Les raisons du monde sont donc cachées dans quelque chose d’extramondain différent de l’enchaînement des états ou de la série des choses dont l’agrégat constitue le monde. Il faut donc passer de la nécessité physique ou hypothétique, qui détermine l’état postérieur du monde d’après un état antérieur, à quelque chose qui soit la nécessité absolue ou métaphysique, dont on ne puisse pas rendre raison. En effet le monde actuel est nécessaire physiquement ou hypothétiquement, mais non absolument ou métaphysiquement. Étant donné, en effet, qu’il soit ce qu’il est, il s’ensuit que les choses doivent être telles qu’elles sont. Mais comme la racine dernière doit être dans quelque chose qui soit d’une nécessité métaphysique, et que la raison de l’existence ne se puise que dans quelque chose d’existant, il faut qu’il existe un être unique d’une nécessité métaphysique, ou dont l’essence est l’existence, et qu’ainsi il existe quelque chose qui diffère de la pluralité des êtres ou du monde, qui, comme nous l’avons reconnu et montré, n’est point d’une nécessité métaphysique.

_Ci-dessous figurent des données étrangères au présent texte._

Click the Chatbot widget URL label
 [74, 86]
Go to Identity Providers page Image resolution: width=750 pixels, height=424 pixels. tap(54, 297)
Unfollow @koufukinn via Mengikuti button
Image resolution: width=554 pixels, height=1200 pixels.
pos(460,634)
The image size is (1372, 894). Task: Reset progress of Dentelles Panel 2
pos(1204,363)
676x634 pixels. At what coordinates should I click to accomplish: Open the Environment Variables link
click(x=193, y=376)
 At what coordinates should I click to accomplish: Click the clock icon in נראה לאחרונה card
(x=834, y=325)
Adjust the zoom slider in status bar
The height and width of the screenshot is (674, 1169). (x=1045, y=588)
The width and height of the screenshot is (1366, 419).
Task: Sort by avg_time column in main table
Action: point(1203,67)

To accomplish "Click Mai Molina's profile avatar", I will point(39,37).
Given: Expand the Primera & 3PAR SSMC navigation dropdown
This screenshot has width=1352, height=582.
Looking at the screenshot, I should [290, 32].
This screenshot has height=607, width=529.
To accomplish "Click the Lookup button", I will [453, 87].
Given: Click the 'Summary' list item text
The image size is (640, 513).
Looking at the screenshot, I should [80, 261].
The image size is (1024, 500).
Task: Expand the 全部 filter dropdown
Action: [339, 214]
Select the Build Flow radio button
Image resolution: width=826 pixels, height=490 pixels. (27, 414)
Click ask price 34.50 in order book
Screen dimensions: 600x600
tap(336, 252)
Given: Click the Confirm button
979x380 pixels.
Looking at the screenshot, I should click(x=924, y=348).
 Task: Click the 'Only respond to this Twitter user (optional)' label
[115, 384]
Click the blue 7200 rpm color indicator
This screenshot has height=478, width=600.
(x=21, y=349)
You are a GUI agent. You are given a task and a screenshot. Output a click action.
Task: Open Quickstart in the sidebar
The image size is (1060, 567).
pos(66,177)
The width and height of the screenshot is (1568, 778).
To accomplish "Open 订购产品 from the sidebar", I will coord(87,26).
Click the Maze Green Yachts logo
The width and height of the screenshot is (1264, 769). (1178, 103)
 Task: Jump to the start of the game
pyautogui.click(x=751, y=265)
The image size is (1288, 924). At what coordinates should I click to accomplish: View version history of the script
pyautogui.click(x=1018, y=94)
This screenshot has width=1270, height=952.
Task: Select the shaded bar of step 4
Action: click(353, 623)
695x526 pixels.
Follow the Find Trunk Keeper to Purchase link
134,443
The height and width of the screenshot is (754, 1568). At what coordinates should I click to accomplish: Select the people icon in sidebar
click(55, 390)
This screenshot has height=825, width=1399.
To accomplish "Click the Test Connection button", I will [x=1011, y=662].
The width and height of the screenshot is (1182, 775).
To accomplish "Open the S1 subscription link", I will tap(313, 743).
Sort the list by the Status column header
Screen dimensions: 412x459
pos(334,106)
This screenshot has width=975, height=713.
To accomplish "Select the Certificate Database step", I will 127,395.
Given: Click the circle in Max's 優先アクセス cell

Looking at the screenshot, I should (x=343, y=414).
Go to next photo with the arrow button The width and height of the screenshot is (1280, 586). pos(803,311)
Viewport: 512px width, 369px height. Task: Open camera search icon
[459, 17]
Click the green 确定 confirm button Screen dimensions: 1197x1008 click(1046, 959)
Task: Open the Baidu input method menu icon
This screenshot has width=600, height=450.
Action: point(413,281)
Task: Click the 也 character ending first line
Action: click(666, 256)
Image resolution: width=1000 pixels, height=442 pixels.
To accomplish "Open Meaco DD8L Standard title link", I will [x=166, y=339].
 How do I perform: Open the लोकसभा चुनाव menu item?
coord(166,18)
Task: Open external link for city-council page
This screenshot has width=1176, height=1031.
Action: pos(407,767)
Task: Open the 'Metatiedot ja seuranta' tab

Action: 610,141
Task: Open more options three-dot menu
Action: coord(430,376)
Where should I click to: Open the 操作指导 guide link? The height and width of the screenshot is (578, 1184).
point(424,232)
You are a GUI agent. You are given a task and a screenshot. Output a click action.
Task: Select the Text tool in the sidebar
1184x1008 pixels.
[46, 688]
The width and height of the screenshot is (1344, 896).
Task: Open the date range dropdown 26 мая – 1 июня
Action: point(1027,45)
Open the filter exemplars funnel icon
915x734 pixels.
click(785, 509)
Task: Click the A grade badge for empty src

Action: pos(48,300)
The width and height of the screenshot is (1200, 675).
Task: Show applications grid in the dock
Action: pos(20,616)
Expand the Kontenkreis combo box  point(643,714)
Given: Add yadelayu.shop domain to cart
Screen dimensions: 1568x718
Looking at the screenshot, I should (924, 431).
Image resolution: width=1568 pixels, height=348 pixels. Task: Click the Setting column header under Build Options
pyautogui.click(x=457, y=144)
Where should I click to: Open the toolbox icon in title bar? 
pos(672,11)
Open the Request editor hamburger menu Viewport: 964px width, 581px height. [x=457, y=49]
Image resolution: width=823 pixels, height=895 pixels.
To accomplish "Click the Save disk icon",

Mais pour expliquer un peu plus clairement comment des vérités éternelles ou essentielles et métaphysiques naissent les vérités temporaires contingentes ou physiques, nous devons reconnaître que, par cela même qu’il existe quelque chose plutôt que rien, il y a dans les choses possibles, c’est-à-dire dans la possibilité même ou dans l’essence un certain besoin d’existence, et pour ainsi dire, quelque prétention à l’existence, en un mot que l’essence tend par elle-même à l’existence. Il suit de là que toutes les choses possibles, c’est-à-dire exprimant l’essence ou la réalité possible tendent d’un droit égal à l’existence selon leur quantité d’essence réelle, ou selon le degré de perfection qu’elles renferment : car la perfection n’est rien autre chose que la quantité d’essence.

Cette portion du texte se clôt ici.